Fig. 6. Acetylation by P/CAF increases E2F1 protein level and prolonges its half-life. (A) 293T cells were either not transfected (lane 1) or transfected with 5 μg of the indicated eukaryotic expression plasmids for P/CAF (lane 2), P/CAF-ΔHAT (lane 3), GCN5 (lane 4) and p300 (lane 5), and 3 μg of RB (lane 6). At 24 h after the medium change, the cells were lysed in SDS-containing sample buffer and analysed by SDS–PAGE and anti-E2F1 Western blot (C20) for endogenous E2F1 expression levels. (B) To investigate if the increase in E2F1 protein level is accompanied by in vivo acetylation of endogenous E2F1, P/CAF- and P/CAF ΔHAT-transfected cells [as in (A)] were analysed by immunoprecipitation with anti-acetylated lysine antibody (covalently coupled) and Western blot of the precipitates with anti-E2F (KH95) antibody. Equivalent amounts of E2F1 protein (of both transfection) were used for the immunoprecipitations. (C) 293T cells were transfected with E2F1 (lanes 1 and 2) or E2F1–R (lanes 3 and 4) in the presence (lanes 2 and 4) or absence (lanes 1 and 3) of P/CAF overexpression. SDS–PAGE and Western blot analysis with the anti-E2F1 (C20) antibody revealed the effect of acetylation by P/CAF on the exogenous E2F1 protein level. (D) To determine the protein half-life of E2F1 in the presence or absence of P/CAF, 293T cells were transfected with 2 μg of pcDNA3-E2F1 in the absence or presence of 8 μg of pCX-P/CAF. At 24 h after the medium change, cells were pulse-labelled for 2 h with a [³⁵S]methionine–cysteine mix. Chase was performed in medium supplemented with 10-fold excess of cold methionine and cysteine for the time periods indicated. Cells were lysed and immuno– precipitations were performed with the anti-E2F (C20) antibody. Immunoprecipitates were separated by SDS–PAGE, blotted and autoradio– graphed. The intensity of the ³⁵S-labelled proteins was measured densitometrically and calculated in comparison with the amount of E2F protein present at time point zero, which was set at 100%. (E) The effects of P/CAF on the half-life of E2F1–R were assayed under the same conditions as described in (D). Therefore, 6 μg of pcDNA3-E2F1–R were transfected with or without P/CAF into 293T cells.

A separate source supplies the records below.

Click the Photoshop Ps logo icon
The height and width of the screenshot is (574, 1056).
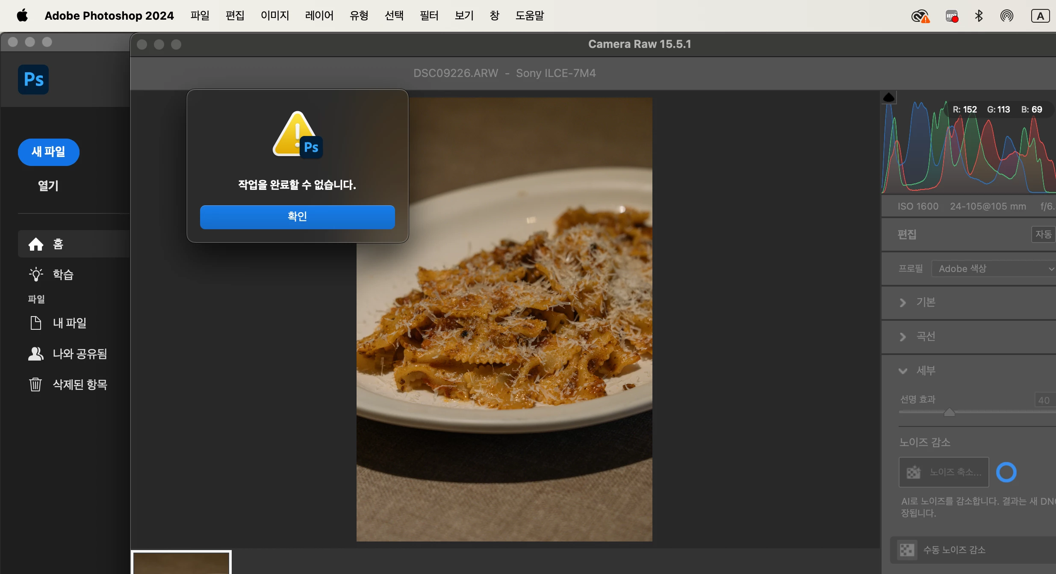pos(33,80)
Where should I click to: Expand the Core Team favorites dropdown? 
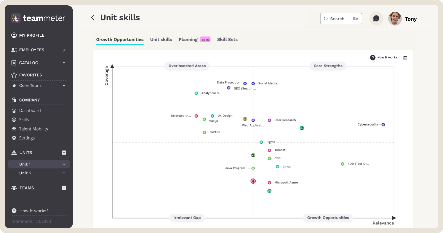(64, 86)
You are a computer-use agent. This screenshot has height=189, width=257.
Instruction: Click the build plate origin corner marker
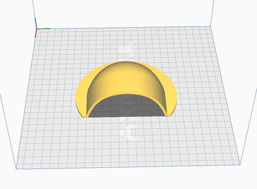36,29
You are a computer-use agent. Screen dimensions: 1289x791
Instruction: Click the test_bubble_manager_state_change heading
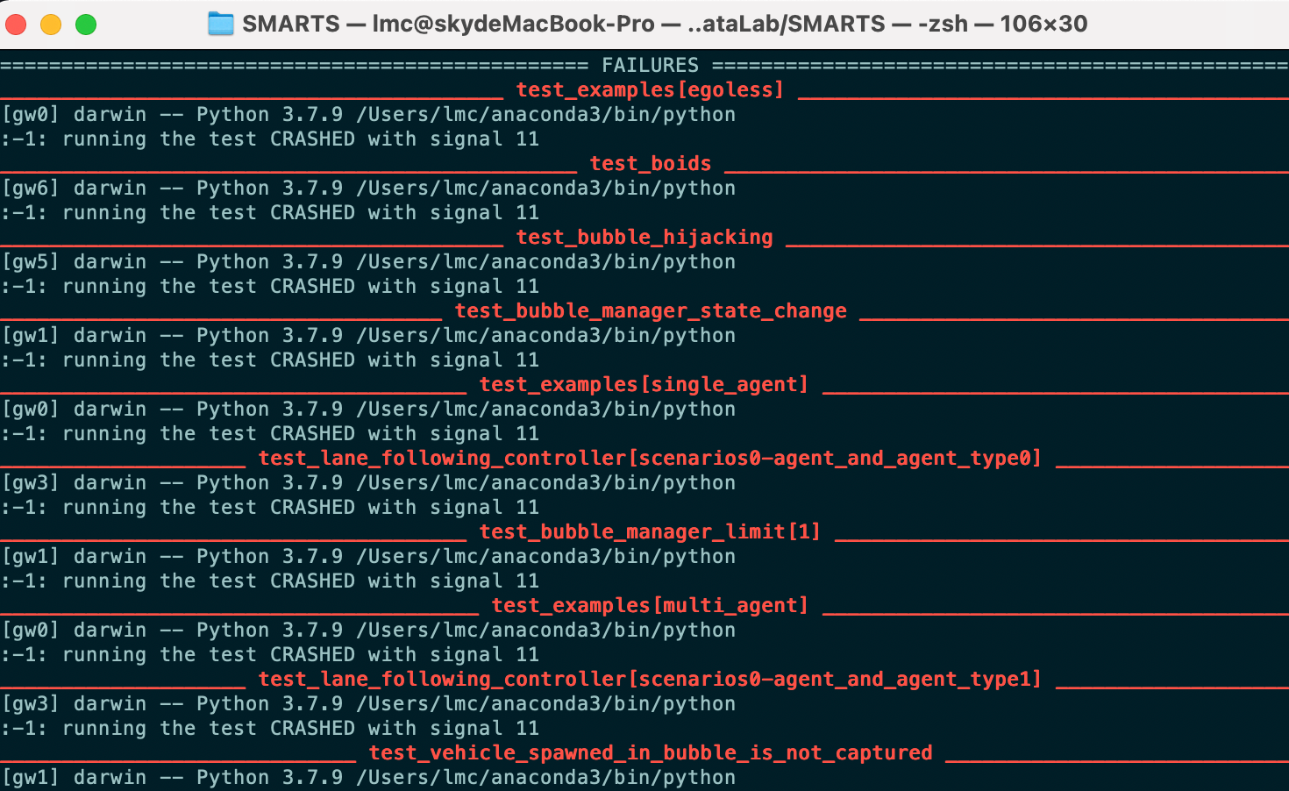[x=651, y=310]
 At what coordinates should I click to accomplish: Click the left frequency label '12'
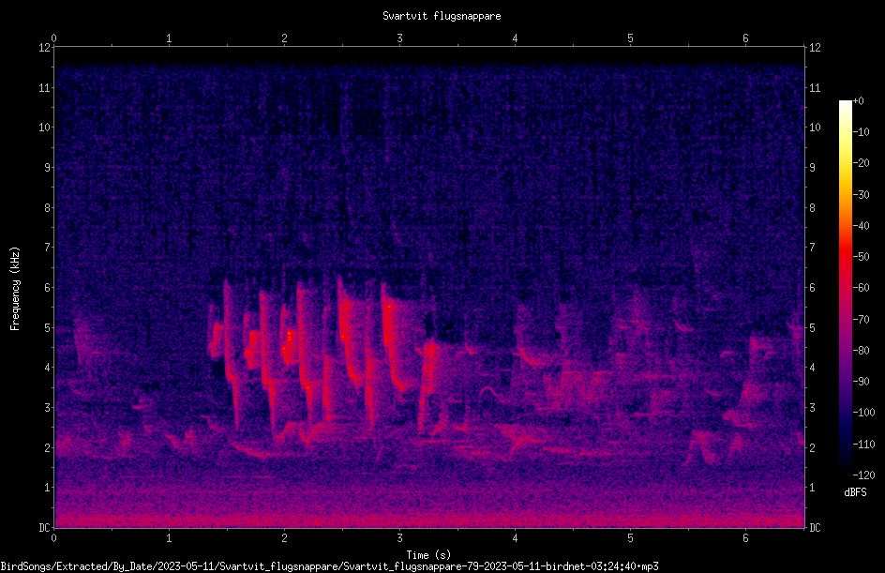tap(45, 48)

Fig. 7. RB-associated HDAC deacetylates E2F1. (A) The RB-associated deacetylase activity was purified from HeLa nuclear extract using GST–RB fusion protein bound to glutathione–Sepharose beads. As a control, only glutathione–Sepharose beads and GST protein were used. The recovered endogenous deacetylase complex was then added to 1 μg of recombinant acetylated His-E2F1 full-length fusion protein [previously in vitro acetylated by GST–P/CAF (amino acids 352–632) in the presence of [³H]AcCoA]. The deacetylase assay was performed for 1 h at 37°C as described in Materials and methods. The histone deacetylase activity is given as d.p.m. of [³H]acetate released from the full-length acetylated E2F1. (B) RB facilitates the deacetylation of E2F1. Active HDAC1 deacetylase was expressed from baculovirus, purified to homogeneity and assayed for its ability to deacetylate 1 μg of in vitro acetylated His-E2F1 full-length protein (lane 2) alone or in the presence of a saturating amount of either GST–RB fusion protein (lane 3) or a GST–RB pocket mutant (GST–RBΔ22), which cannot bind E2F (lane 4). (C) RB tethers the deacetylase to E2F1. A 1 μg aliquot of in vitro acetylated His-E2F1-DBD was subjected to deacetylation by purified recombinant, baculovirus-expressed HDAC1 in the absence of RB (lane 2) or in the presence of a saturating amount of either GST–RB recombinant protein (lane 3) or GST–RB pocket mutant (GST–RBΔ22). The histone deacetylase activity is given as d.p.m. of [³H]acetate released from the acetylated His–E2F1–DBD.